Victime d’une dégradation naturelle, cette œuvre emblématique de la Forêt d’art contemporain a dû être démantelée mais a trouvé une seconde vie comme combustible des chaudières de 5 collèges landais.

C’était probablement l’une des créations les plus populaires de la Forêt d’art contemporain, cet itinéraire de 28 œuvres disséminées dans le Parc naturel régional des Landes de Gascogne (PNRLG). Les Orgues des Landes impressionnaient par leur aspect monumental : répartis sur près d’un hectare dans la réserve naturelle d’Arjuzanx, ces assemblages massifs de troncs de pins évoquaient le côté à la fois artificiel et naturel de la forêt landaise et du site d’Arjuzanx, en convoquant l’image de la Chaussée des Géants, célèbre formation volcanique située sur la côte d’Irlande du Nord et constituée d’environ 40 000 colonnes basaltiques verticales.
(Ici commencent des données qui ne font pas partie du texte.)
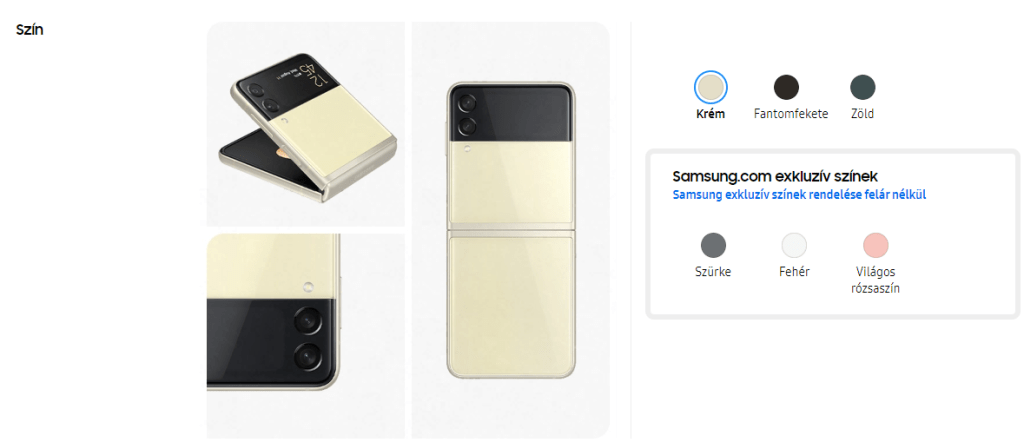This screenshot has height=442, width=1024.
Task: Choose the Fantomfekete black color circle
Action: tap(786, 87)
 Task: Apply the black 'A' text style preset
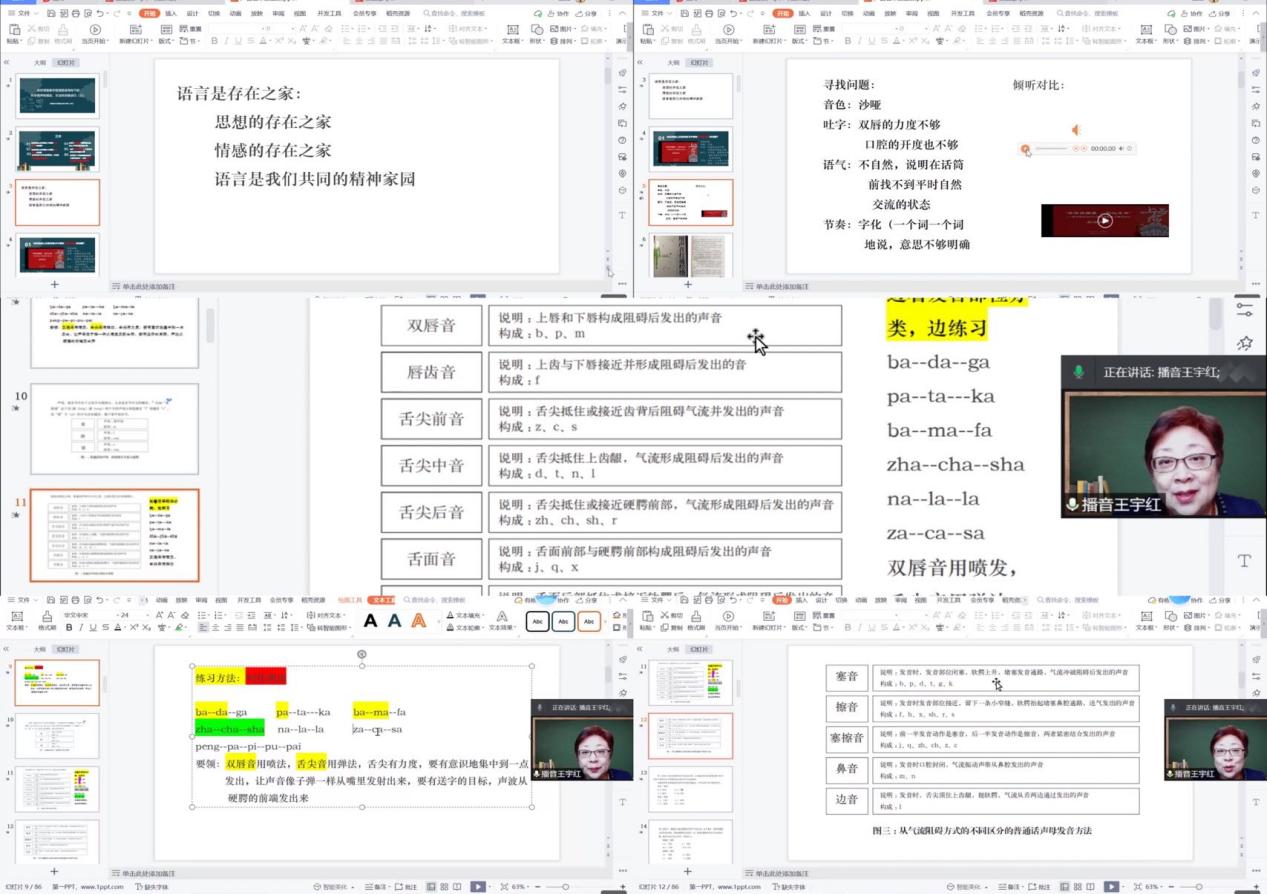click(370, 621)
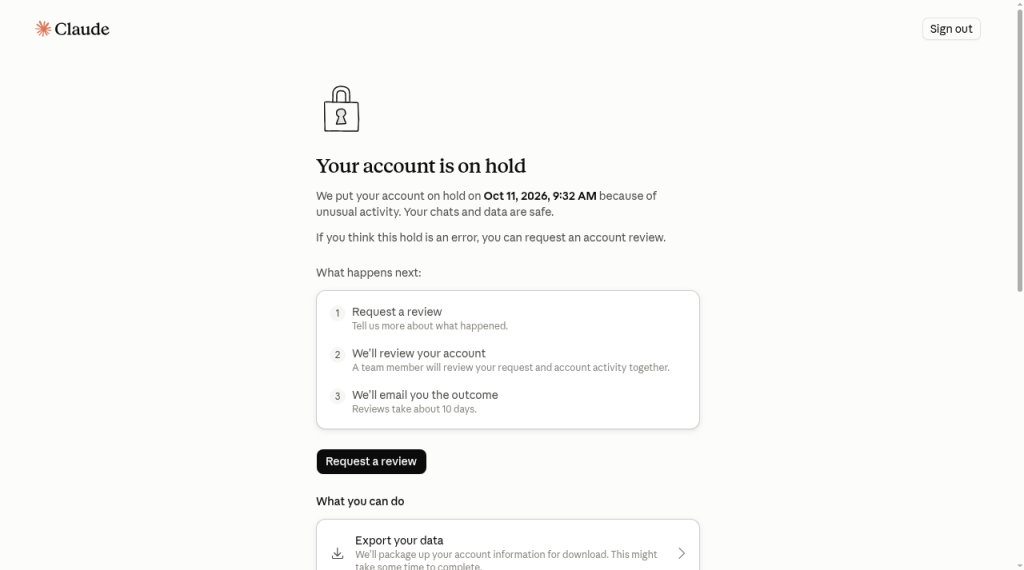The height and width of the screenshot is (570, 1024).
Task: Click the Request a review black button
Action: coord(371,462)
La redoutable vitalité de la nature

120 tonnes de bois brut non traité ont été utilisées pour édifier cet ensemble surgi du paysage, allégorie assumée de la spectaculaire transformation d’une ancienne mine de lignite, devenue en moins de 40 ans le plus grand site français d’hivernage de grues cendrées. Une reconversion couronnée par le label de Réserve nationale naturelle, promulgué par décret du 2 septembre 2022. Séverine Hubard, l’artiste, et les responsables d’Arjuzanx tenaient à l’absence de traitement chimique, ce qui a condamné l’œuvre à une vie courte mais qui correspondait mieux à leur démarche. « Ça matchait bien avec le lieu et tout le monde avait trouvé ce choix naturel à ce moment-là », se souvient Philippe Sartre, président de la Forêt d’Art Contemporain (FAC).

L'œuvre de Séverine Hubard a remporté un très vif succès auprès des visiteurs de la réserve naturelle d'Arjuzanx © Forêt d'art contemporain

 

Installée en 2016, l’œuvre a très rapidement subi les conséquences du retour de l’ancien site industriel à la nature. Termites et champignons ont attaqué les troncs de pins, les rongeant progressivement de l’intérieur à une vitesse que personne n’avait imaginée. « À partir d’un endroit post-industriel, quasi lunaire, une végétation incroyable est ressortie. L’œuvre a été digérée par cette nouvelle vie du sol », raconte Philippe Sartre.

Une problématique de sécurité

Les Orgues des Landes ont également payé la rançon de leur succès. Comme espéré, les visiteurs s’étaient approprié l’œuvre, ils montaient sur les troncs pour des photos souvenirs. L’altération accélérée des bois de pins posait donc un problème de sécurité. « On commençait à avoir des chutes de morceaux importants. La structure contenait des vis métalliques et des socles de béton. On a donc communiqué auprès du public sur la dégradation de la matière », indique Sophie Laugareil, directrice de la réserve d’Arjuzanx. Mais l’information, aussi bien faite soit-elle, ne revêt pas de caractère dissuasif. 

Après deux chantiers de réparation, Séverine Hubard décide, début 2023, de cesser de restaurer son œuvre. « Elle a été très radicale dans la revendication de l’aspect éphémère de sa création. Pour nous, c’était un peu dur, on imaginait pouvoir conserver Les Orgues une dizaine d’années de plus », concède le président de la Forêt d'art contemporain. « Elle voulait aller au bout de sa logique, éviter toute confusion. Elle acceptait une réappropriation du bois par quelqu’un d’autre, mais à un autre emplacement », explique Denis Richard, directeur du Syndicat mixte de gestion des milieux naturels (SMGMN), qui gère les réserves d’Arjuzanx, du marais d’Orx et de l’Étang Noir à Seignosse.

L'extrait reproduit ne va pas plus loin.